+++ Dataset content +++

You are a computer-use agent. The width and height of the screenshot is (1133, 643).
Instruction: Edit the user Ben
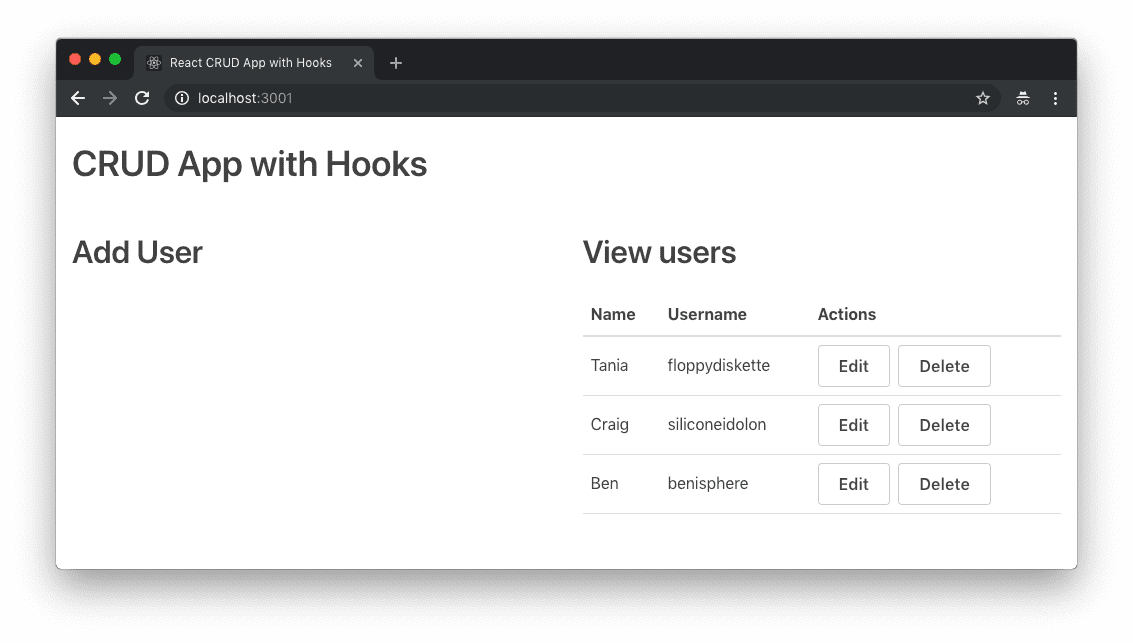(x=853, y=484)
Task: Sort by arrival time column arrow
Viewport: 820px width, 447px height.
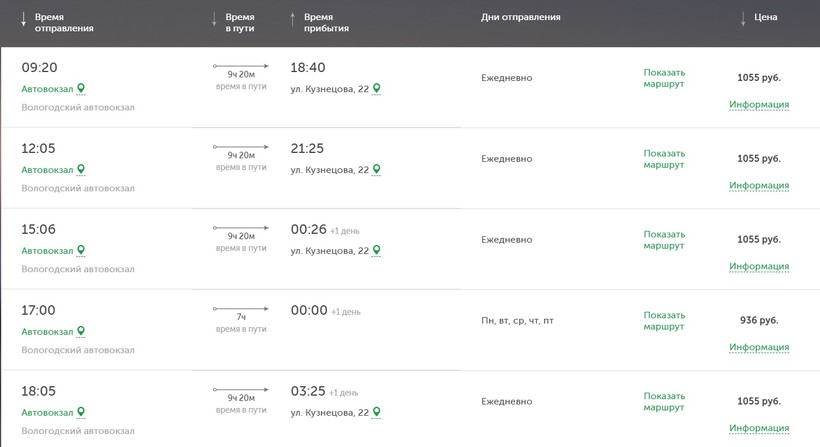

+++

→ Exercise description
In the entries above, find each line with the string "height" and copy it.

→ Answer box
You are a computer-use agent. The width and height of the screenshot is (1133, 643).
Viewport: 820px width, 447px height.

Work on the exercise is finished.